I'm writing a digital filter, and I need to keep the last X values and sum them all together.

Now there are two possible approaches to this. Either I shift the whole array using memmove to make room for the next value, and have the right indexes to the array as hard-coded values in my summing algorithm.

memmove(&Fifo[0], &Fifo[1], 12 * 4); // Shift array to the left

Result += Factor[1] * (Fifo[5] + Fifo[7]);
Result += Factor[2] * (Fifo[4] + Fifo[8]);
Result += Factor[3] * (Fifo[3] + Fifo[9]);
Result += Factor[4] * (Fifo[2] + Fifo[10]);
Result += Factor[5] * (Fifo[1] + Fifo[11]);
Result += Factor[6] * (Fifo[0] + Fifo[12]);

Or alternatively, I don't copy any memory, but increment a counter instead, and calculate each index from that using a modulo operation (like a circular buffer).

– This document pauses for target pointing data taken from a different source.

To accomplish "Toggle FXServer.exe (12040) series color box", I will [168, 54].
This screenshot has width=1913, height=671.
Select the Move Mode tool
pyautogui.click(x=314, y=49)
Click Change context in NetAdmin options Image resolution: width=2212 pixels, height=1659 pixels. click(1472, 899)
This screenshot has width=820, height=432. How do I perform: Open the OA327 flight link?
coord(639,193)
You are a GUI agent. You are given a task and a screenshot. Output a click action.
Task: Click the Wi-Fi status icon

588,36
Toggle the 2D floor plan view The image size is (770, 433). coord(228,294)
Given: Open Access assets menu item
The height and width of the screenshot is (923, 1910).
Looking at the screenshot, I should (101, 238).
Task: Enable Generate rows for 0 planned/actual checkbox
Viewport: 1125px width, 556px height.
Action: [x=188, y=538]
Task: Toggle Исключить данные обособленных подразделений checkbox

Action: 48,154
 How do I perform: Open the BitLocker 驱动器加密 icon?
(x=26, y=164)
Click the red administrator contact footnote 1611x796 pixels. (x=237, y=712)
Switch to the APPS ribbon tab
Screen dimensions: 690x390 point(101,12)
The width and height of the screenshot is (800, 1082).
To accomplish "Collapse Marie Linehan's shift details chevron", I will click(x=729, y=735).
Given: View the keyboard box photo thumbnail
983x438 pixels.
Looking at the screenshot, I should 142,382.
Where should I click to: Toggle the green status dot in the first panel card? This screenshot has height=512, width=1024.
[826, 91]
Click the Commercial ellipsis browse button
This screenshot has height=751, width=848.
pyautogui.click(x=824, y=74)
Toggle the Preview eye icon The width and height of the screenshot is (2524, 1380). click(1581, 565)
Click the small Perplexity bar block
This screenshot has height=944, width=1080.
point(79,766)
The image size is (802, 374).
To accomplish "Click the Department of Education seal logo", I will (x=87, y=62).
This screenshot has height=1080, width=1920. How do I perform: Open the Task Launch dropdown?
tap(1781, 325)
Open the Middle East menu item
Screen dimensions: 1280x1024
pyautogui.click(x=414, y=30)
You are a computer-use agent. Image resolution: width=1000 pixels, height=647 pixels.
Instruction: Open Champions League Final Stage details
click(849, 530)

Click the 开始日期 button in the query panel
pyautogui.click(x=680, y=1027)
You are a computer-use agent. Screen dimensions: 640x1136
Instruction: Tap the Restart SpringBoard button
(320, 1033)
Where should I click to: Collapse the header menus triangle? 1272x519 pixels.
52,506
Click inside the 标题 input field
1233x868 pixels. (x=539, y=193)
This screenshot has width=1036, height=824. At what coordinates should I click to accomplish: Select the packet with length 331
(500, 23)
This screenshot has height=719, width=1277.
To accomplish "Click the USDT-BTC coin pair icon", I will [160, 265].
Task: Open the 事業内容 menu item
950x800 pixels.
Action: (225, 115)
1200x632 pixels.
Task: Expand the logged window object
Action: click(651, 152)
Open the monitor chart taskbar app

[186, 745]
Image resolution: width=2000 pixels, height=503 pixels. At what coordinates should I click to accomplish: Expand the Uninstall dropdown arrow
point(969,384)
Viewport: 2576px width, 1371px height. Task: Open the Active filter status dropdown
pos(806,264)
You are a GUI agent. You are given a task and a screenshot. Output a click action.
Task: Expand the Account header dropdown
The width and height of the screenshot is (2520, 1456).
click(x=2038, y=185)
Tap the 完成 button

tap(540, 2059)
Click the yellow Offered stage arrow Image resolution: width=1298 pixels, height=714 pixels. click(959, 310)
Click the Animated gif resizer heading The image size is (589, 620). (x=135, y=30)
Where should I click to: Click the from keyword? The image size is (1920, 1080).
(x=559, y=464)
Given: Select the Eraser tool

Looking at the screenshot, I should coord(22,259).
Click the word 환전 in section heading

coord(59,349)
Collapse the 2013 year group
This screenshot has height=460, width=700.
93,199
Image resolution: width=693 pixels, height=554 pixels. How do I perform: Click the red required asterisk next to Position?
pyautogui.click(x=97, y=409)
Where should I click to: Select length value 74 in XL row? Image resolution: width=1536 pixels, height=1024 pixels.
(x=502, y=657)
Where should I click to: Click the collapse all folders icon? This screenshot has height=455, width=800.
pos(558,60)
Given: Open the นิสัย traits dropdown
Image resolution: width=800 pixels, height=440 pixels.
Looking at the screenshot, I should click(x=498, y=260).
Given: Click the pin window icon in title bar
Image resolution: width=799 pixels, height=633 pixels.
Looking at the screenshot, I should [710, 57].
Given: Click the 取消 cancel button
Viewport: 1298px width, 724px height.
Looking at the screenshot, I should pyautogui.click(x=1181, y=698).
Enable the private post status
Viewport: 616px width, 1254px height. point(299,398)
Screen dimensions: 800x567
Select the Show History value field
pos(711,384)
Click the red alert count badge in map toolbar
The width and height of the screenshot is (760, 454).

i++; // Increment the index

Result += Factor[1] * (Fifo[(i + 5) % 13] + Fifo[(i + 7) % 13]);
Result += Factor[2] * (Fifo[(i + 4) % 13] + Fifo[(i + 8) % 13]);
Result += Factor[3] * (Fifo[(i + 3) % 13] + Fifo[(i + 9) % 13]);
Result += Factor[4] * (Fifo[(i + 2) % 13] + Fifo[(i + 10) % 13]);
Result += Factor[5] * (Fifo[(i + 1) % 13] + Fifo[(i + 11) % 13]);
Result += Factor[6] * (Fifo[(i + 0) % 13] + Fifo[(i + 12) % 13]);

Since its an embedded ARM cpu, I was wondering what would be more efficient. Since I assume that the CPU has to move at least one 32-bit value internally to do the modulo operation, could it be that just moving the whole array is just as fast as calculating the right indexes?

Solution

I've done exactly that on a Cortex M0 (LPC11C14) for a FIR filter of size 15 (Savitzky-Golay for measuring line voltage).

I found that in my case copying was somewhat slower than using a circular buffer of size 16 and computing the indices using the modulo operator. Note that 16 is a power of two, which makes division very cheap.

I tried several variants and used a port pin for measuring execution time, I recommend you do the same.